• WORK ITEM
Search the data for the word "will" and copy out every line that has it.
----- THE DATA -----
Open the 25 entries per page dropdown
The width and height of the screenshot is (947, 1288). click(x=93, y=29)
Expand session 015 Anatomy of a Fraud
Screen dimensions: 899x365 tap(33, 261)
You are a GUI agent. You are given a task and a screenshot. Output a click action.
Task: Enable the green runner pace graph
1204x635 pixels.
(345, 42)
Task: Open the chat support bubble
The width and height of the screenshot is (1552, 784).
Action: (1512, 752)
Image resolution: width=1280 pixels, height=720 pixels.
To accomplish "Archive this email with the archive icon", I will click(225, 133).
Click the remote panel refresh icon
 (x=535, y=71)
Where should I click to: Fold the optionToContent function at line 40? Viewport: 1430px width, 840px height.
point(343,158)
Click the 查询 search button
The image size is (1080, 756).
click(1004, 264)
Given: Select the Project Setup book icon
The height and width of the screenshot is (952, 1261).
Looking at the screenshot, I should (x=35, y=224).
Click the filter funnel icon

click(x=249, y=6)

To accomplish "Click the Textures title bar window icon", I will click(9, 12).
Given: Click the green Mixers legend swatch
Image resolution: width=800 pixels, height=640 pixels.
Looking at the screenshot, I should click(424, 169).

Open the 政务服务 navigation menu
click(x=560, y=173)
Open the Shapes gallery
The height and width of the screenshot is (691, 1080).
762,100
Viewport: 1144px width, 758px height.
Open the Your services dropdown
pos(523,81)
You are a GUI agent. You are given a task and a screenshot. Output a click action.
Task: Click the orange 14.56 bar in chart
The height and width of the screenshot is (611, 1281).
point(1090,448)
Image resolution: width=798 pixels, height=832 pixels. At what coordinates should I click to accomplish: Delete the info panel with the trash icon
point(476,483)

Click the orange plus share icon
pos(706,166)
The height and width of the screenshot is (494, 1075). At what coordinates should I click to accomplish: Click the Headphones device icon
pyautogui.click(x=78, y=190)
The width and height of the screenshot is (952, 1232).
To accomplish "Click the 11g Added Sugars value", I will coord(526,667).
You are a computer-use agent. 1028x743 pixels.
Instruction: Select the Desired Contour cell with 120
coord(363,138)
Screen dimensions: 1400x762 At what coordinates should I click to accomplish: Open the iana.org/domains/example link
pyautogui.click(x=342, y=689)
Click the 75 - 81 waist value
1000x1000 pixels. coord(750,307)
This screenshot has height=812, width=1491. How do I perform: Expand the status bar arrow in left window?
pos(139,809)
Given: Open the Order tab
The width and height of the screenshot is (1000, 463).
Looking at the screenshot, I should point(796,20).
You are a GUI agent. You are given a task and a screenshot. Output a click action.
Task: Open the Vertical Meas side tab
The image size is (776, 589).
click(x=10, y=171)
-----
• RESPONSE TO THIS EXERCISE
To accomplish "Archive this email with the archive icon", I will click(225, 133).
To accomplish "Click the Textures title bar window icon", I will click(9, 12).
To accomplish "Click the 11g Added Sugars value", I will coord(526,667).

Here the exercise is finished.